What needs to be done:
The answer must restate the listing word for word, without its images.

Records to process:
*** Begin section ***

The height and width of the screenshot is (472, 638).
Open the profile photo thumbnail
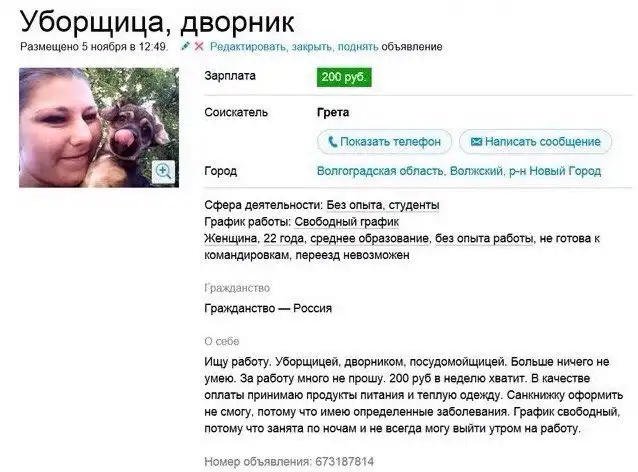[x=99, y=128]
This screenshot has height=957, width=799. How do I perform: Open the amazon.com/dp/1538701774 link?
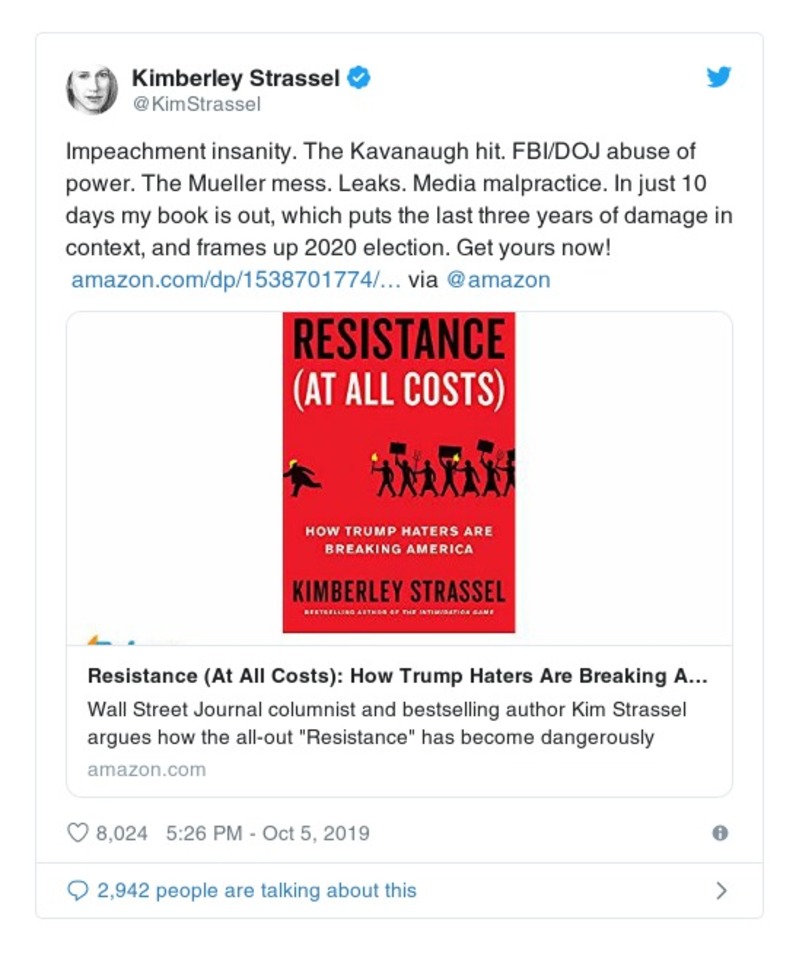[236, 280]
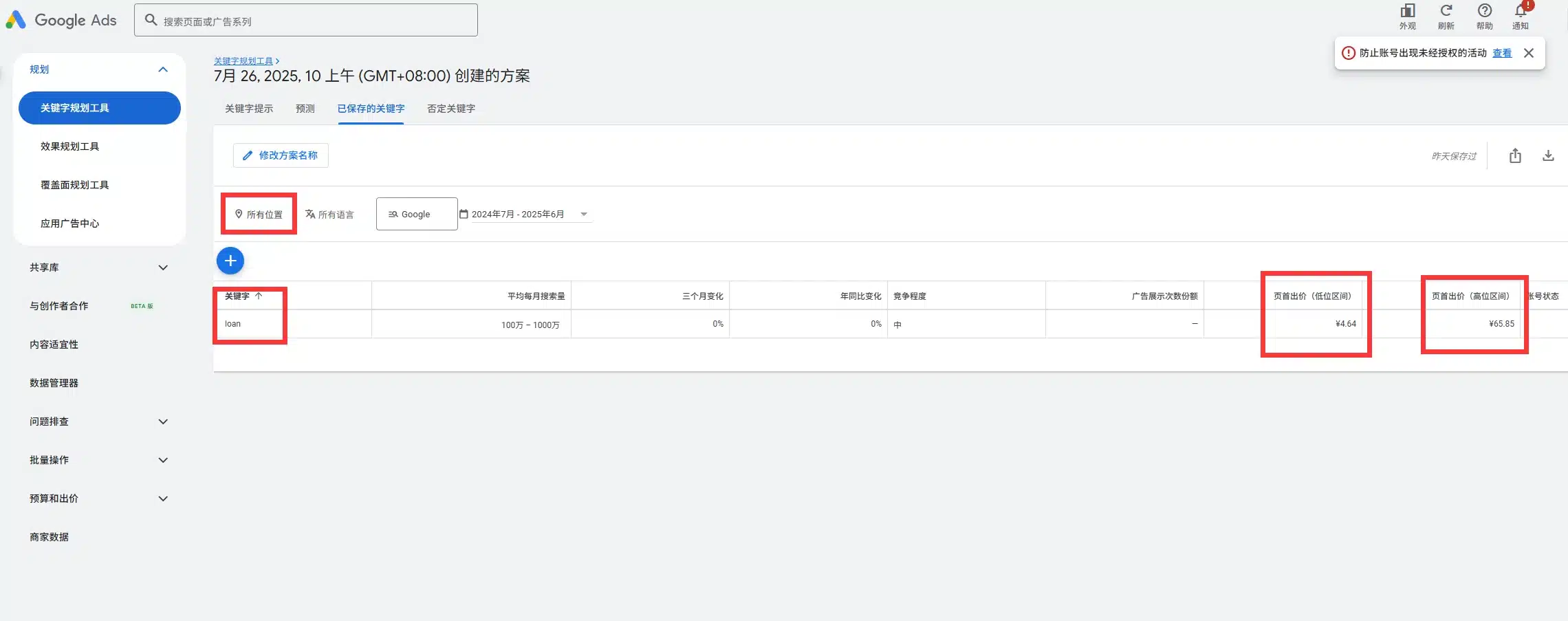Click the blue plus add keyword button
The height and width of the screenshot is (621, 1568).
pyautogui.click(x=230, y=261)
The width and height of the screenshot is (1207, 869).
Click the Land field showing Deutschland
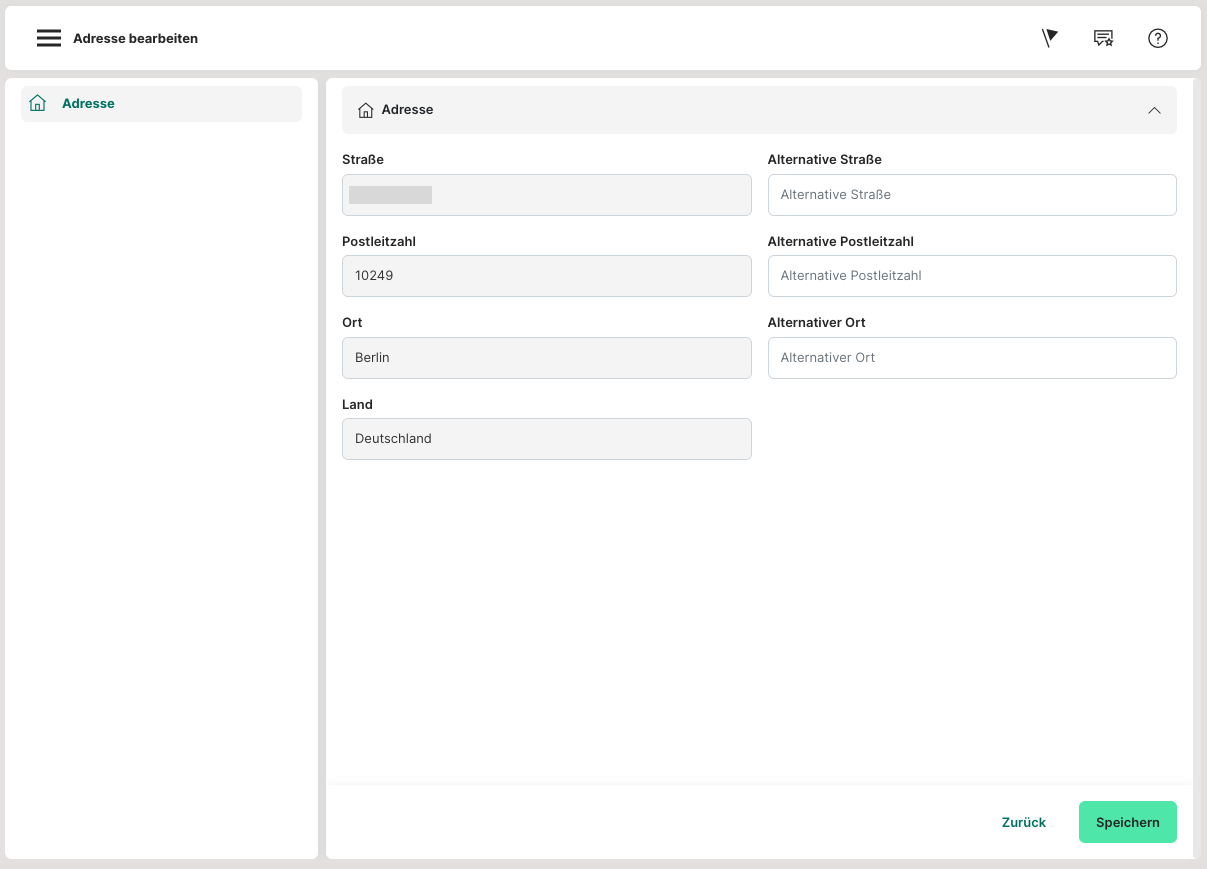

*** End section ***

Finished exercise:
The height and width of the screenshot is (472, 638).
Open the profile photo thumbnail
[x=99, y=128]
This screenshot has height=957, width=799. How do I perform: Open the amazon.com/dp/1538701774 link?
[236, 280]
Click the blue plus add keyword button
The height and width of the screenshot is (621, 1568).
pyautogui.click(x=230, y=261)
The width and height of the screenshot is (1207, 869).
Click the Land field showing Deutschland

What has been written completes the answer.